As the author of this post points out, there has been a number of articles on WikiLeaks, but one point raised in the posting that I would like to focus on is how focusing on process as the sole means of compliance is usually not enough.
To add insult to injury, State Department personnel admitted that user management was out of control, particularly outside of the State Department. You see the State Department took a distributed security approach for the Net-Centric Diplomacy database and designated persons at other entities to manage their users.
Unfortunately, there appears that there was no oversight of these people nor was there a requirement for these people to justify why all of their users required access. This distributed data security approach is very common in the business world.
In large organizations, as the author points out, this approach is quite common. This starts when the organization’s IT or information governance function tells the business divisions to come up with their own process on granting user access to various applications/systems/etc. The divisions do this and obtain sign-off. The division inevitably encounter sticky situations and ask for guidance from the IT/Information Governance function. The divisions are told (1) it’s your responsibility to manage user access in accordance with your policy so you make the decision, or (2) create an exceptions process.
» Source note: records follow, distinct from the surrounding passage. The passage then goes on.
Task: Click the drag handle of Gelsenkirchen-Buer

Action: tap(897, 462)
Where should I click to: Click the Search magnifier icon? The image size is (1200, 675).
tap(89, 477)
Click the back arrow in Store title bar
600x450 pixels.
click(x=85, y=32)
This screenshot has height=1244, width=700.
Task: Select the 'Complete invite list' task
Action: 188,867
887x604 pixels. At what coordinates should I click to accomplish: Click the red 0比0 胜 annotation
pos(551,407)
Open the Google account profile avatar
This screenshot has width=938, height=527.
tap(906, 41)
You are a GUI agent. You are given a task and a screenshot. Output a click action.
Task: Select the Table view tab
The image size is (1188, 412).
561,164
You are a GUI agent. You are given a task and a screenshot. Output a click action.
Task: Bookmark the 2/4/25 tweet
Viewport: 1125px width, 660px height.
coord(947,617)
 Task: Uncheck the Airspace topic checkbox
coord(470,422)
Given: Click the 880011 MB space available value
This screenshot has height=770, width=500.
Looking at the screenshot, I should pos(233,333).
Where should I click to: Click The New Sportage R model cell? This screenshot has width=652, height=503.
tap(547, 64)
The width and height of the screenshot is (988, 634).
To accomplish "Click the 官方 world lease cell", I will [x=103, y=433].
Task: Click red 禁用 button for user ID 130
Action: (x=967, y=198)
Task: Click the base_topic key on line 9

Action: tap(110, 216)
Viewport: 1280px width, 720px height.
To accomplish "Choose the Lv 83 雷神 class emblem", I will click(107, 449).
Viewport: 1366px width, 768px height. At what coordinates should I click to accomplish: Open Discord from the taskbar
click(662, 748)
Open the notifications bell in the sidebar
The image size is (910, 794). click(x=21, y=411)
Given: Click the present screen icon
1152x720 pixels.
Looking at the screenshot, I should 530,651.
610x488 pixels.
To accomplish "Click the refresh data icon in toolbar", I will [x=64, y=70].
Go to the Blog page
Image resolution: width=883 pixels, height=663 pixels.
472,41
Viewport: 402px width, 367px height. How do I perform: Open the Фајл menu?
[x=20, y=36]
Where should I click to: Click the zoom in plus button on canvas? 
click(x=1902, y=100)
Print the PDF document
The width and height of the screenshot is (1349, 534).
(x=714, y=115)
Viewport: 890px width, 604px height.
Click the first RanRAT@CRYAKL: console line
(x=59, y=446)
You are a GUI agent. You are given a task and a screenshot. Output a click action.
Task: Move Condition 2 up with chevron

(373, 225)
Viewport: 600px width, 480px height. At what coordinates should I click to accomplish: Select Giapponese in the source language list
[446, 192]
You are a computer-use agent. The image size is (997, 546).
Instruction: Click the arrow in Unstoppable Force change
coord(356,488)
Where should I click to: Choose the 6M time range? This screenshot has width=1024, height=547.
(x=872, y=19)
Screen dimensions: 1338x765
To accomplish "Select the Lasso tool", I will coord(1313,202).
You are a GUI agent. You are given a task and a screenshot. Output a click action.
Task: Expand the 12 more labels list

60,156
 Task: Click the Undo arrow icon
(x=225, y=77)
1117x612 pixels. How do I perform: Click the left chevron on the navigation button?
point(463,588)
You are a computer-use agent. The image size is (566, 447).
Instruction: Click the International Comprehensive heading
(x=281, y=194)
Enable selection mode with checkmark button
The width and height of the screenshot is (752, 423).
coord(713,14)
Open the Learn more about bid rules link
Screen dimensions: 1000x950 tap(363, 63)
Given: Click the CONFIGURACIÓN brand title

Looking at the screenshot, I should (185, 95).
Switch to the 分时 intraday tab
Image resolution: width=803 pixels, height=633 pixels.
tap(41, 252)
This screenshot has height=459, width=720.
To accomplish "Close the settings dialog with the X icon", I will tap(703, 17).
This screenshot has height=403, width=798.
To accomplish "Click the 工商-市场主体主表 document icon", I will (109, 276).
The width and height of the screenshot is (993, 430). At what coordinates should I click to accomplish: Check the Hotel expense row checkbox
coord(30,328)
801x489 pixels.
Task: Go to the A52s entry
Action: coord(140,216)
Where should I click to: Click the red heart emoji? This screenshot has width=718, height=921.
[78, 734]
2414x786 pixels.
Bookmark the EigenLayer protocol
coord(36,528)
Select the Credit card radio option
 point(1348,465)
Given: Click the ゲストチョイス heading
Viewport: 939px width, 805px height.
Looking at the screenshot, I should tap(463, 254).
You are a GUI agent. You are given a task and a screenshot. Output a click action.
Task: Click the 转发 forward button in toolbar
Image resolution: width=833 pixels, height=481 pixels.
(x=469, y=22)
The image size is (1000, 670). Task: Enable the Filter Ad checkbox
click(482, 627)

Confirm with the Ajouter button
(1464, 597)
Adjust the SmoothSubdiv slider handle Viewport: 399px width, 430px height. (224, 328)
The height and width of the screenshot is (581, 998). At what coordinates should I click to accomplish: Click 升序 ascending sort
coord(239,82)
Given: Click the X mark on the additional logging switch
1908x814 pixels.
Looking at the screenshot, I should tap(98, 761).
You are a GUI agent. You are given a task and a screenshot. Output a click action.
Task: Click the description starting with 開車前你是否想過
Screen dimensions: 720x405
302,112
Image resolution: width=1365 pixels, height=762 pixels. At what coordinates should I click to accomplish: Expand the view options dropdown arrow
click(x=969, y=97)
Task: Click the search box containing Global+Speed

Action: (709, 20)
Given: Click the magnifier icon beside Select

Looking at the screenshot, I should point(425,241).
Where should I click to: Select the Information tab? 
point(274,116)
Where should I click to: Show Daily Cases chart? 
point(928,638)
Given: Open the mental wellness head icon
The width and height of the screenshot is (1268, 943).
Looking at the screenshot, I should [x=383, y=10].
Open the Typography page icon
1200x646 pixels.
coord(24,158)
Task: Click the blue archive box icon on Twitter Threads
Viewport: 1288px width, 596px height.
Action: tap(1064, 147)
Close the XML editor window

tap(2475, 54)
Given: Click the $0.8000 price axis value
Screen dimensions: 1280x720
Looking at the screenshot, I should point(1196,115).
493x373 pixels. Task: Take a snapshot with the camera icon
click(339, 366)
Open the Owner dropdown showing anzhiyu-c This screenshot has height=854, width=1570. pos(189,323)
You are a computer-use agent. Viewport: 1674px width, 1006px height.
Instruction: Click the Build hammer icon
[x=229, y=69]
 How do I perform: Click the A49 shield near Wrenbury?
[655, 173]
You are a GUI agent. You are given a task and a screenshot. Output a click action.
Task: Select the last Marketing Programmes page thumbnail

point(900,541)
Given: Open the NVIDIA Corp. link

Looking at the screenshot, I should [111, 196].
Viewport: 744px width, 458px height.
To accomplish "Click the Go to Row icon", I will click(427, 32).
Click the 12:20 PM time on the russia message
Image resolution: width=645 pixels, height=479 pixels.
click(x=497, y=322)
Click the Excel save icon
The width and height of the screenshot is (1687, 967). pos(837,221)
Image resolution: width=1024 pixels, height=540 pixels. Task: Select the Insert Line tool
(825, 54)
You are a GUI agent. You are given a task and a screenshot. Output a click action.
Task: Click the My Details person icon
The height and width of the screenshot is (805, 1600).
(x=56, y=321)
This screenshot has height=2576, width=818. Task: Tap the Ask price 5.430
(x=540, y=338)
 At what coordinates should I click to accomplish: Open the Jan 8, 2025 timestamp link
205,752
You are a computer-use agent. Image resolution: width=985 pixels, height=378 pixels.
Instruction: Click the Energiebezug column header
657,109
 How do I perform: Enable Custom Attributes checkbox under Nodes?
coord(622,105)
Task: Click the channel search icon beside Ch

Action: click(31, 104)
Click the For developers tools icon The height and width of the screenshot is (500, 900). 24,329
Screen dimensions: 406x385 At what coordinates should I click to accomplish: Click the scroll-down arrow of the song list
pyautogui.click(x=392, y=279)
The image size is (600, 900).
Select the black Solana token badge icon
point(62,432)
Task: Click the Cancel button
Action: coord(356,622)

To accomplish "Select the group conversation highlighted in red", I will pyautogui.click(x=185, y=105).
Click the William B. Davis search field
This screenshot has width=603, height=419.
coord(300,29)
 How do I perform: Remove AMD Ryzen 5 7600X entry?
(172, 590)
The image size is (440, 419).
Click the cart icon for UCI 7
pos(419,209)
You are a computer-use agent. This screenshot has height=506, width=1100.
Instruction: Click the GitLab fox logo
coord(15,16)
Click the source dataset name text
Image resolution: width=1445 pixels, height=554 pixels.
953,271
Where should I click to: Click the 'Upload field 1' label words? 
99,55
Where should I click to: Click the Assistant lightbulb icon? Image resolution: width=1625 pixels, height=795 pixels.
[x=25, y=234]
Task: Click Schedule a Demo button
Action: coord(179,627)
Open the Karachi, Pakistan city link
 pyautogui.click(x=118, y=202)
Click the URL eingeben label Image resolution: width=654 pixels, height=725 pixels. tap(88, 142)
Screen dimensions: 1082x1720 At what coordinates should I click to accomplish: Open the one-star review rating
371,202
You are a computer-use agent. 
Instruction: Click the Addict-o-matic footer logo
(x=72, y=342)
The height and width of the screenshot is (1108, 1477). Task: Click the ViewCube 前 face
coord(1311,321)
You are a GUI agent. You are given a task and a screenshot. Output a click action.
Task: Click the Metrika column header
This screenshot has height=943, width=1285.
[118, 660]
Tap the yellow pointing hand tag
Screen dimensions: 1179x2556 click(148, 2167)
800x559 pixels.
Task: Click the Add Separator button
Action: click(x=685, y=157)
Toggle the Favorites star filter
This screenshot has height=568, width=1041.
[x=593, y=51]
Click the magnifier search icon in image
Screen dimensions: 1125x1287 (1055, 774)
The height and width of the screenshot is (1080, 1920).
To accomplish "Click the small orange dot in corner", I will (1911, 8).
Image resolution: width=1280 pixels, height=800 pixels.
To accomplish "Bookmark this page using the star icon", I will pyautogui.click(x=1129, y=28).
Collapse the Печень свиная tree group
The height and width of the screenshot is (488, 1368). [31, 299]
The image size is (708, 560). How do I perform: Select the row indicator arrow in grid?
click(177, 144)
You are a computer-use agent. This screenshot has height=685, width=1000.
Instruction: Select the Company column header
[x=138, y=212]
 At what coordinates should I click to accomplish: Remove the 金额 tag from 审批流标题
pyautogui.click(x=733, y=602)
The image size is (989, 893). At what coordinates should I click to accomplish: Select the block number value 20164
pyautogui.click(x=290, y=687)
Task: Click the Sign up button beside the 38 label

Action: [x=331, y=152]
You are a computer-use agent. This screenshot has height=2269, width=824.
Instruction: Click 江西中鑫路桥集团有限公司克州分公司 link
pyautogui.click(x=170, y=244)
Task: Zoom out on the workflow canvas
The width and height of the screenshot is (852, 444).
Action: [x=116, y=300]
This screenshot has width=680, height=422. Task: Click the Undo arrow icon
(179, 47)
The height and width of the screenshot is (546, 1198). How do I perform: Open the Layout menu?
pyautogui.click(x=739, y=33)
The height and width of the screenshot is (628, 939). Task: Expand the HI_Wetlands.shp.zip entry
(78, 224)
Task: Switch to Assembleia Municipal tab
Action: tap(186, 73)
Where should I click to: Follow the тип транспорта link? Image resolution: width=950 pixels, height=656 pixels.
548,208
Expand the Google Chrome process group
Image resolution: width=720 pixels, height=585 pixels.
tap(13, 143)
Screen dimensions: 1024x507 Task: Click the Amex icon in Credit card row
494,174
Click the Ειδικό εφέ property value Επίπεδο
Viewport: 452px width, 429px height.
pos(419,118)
Either way, the message is sent that IT/Information Governance isn’t to be bothered. Over time, the process becomes useless and everyone is granted access resulting in a mess similar to an audit finding or a mess like WikiLeaks.
Oversight on an ongoing basis is necessary. The IT/Information Governance function needs to have their sleeves rolled up and hands in the business. Spouting requirements from the ivory tower and believing you can achieve compliance through process will not work.
Your IT/Information Governance function needs to be viewed as an active participant and this is best achieved by it being an active participant. It also must do regular assurance testing.